Stored items:
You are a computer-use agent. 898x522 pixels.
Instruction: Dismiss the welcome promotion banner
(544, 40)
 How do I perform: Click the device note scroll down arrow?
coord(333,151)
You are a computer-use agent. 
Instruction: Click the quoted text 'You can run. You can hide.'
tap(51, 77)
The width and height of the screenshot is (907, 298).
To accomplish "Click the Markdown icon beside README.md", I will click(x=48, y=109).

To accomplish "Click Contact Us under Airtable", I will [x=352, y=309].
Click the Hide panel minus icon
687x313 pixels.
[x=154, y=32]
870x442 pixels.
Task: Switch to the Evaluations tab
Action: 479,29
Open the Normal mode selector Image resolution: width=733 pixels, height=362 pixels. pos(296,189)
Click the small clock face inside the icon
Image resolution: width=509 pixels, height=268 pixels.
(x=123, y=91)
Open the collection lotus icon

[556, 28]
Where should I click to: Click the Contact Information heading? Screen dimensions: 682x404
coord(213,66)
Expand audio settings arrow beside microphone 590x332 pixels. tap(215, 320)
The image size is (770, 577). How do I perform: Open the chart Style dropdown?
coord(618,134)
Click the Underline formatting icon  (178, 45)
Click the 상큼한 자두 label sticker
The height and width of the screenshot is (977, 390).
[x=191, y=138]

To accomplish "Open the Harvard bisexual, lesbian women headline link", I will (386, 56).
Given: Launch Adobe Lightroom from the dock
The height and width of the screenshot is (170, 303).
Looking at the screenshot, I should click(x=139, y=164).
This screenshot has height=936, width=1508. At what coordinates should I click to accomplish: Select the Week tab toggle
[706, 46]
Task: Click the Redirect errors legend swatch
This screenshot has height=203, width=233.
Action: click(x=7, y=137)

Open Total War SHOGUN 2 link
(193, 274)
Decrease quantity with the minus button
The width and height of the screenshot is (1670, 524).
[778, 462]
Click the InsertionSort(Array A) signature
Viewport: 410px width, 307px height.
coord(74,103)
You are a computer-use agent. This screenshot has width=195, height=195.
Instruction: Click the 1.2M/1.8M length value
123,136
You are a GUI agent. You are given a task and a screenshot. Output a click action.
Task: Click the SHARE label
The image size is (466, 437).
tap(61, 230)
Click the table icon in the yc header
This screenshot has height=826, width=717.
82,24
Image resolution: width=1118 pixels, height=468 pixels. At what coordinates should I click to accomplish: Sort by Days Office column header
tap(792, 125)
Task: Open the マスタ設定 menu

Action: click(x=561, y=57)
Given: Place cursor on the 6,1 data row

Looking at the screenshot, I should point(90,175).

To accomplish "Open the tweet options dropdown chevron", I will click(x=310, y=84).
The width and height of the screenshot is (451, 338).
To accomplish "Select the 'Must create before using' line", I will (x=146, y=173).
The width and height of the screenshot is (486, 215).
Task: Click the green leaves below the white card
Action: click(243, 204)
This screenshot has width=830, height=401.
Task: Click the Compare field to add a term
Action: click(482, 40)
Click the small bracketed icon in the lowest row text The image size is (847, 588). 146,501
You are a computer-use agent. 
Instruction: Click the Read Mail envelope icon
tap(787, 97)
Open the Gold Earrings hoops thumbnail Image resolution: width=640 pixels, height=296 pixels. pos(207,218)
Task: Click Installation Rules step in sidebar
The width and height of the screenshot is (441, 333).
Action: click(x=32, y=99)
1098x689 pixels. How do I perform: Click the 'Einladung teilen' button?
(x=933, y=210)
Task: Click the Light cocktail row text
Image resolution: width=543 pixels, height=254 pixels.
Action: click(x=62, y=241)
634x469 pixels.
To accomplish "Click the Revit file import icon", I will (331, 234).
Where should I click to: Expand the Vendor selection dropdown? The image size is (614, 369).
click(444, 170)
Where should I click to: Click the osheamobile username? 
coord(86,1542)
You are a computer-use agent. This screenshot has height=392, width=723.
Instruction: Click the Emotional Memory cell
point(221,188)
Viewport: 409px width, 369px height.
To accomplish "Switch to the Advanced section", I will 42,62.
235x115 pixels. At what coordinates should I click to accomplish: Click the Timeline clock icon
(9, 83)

• What you should do:
Reproduce the data verbatim, line for line.

• Task answer:
You are a computer-use agent. 898x522 pixels.
Instruction: Dismiss the welcome promotion banner
(544, 40)
 How do I perform: Click the device note scroll down arrow?
coord(333,151)
You are a computer-use agent. 
Instruction: Click the quoted text 'You can run. You can hide.'
tap(51, 77)
The width and height of the screenshot is (907, 298).
To accomplish "Click the Markdown icon beside README.md", I will click(x=48, y=109).

To accomplish "Click Contact Us under Airtable", I will [x=352, y=309].
Click the Hide panel minus icon
687x313 pixels.
[x=154, y=32]
870x442 pixels.
Task: Switch to the Evaluations tab
Action: 479,29
Open the Normal mode selector Image resolution: width=733 pixels, height=362 pixels. pos(296,189)
Click the small clock face inside the icon
Image resolution: width=509 pixels, height=268 pixels.
(x=123, y=91)
Open the collection lotus icon

[556, 28]
Where should I click to: Click the Contact Information heading? Screen dimensions: 682x404
coord(213,66)
Expand audio settings arrow beside microphone 590x332 pixels. tap(215, 320)
The image size is (770, 577). How do I perform: Open the chart Style dropdown?
coord(618,134)
Click the Underline formatting icon  (178, 45)
Click the 상큼한 자두 label sticker
The height and width of the screenshot is (977, 390).
[x=191, y=138]

To accomplish "Open the Harvard bisexual, lesbian women headline link", I will (386, 56).
Given: Launch Adobe Lightroom from the dock
The height and width of the screenshot is (170, 303).
Looking at the screenshot, I should click(x=139, y=164).
This screenshot has height=936, width=1508. At what coordinates should I click to accomplish: Select the Week tab toggle
[706, 46]
Task: Click the Redirect errors legend swatch
This screenshot has height=203, width=233.
Action: click(x=7, y=137)

Open Total War SHOGUN 2 link
(193, 274)
Decrease quantity with the minus button
The width and height of the screenshot is (1670, 524).
[778, 462]
Click the InsertionSort(Array A) signature
Viewport: 410px width, 307px height.
coord(74,103)
You are a computer-use agent. This screenshot has width=195, height=195.
Instruction: Click the 1.2M/1.8M length value
123,136
You are a GUI agent. You are given a task and a screenshot. Output a click action.
Task: Click the SHARE label
The image size is (466, 437).
tap(61, 230)
Click the table icon in the yc header
This screenshot has height=826, width=717.
82,24
Image resolution: width=1118 pixels, height=468 pixels. At what coordinates should I click to accomplish: Sort by Days Office column header
tap(792, 125)
Task: Open the マスタ設定 menu

Action: click(x=561, y=57)
Given: Place cursor on the 6,1 data row

Looking at the screenshot, I should point(90,175).

To accomplish "Open the tweet options dropdown chevron", I will click(x=310, y=84).
The width and height of the screenshot is (451, 338).
To accomplish "Select the 'Must create before using' line", I will (x=146, y=173).
The width and height of the screenshot is (486, 215).
Task: Click the green leaves below the white card
Action: click(243, 204)
This screenshot has width=830, height=401.
Task: Click the Compare field to add a term
Action: click(482, 40)
Click the small bracketed icon in the lowest row text The image size is (847, 588). 146,501
You are a computer-use agent. 
Instruction: Click the Read Mail envelope icon
tap(787, 97)
Open the Gold Earrings hoops thumbnail Image resolution: width=640 pixels, height=296 pixels. pos(207,218)
Task: Click Installation Rules step in sidebar
The width and height of the screenshot is (441, 333).
Action: click(x=32, y=99)
1098x689 pixels. How do I perform: Click the 'Einladung teilen' button?
(x=933, y=210)
Task: Click the Light cocktail row text
Image resolution: width=543 pixels, height=254 pixels.
Action: click(x=62, y=241)
634x469 pixels.
To accomplish "Click the Revit file import icon", I will (331, 234).
Where should I click to: Expand the Vendor selection dropdown? The image size is (614, 369).
click(444, 170)
Where should I click to: Click the osheamobile username? 
coord(86,1542)
You are a computer-use agent. This screenshot has height=392, width=723.
Instruction: Click the Emotional Memory cell
point(221,188)
Viewport: 409px width, 369px height.
To accomplish "Switch to the Advanced section", I will 42,62.
235x115 pixels. At what coordinates should I click to accomplish: Click the Timeline clock icon
(9, 83)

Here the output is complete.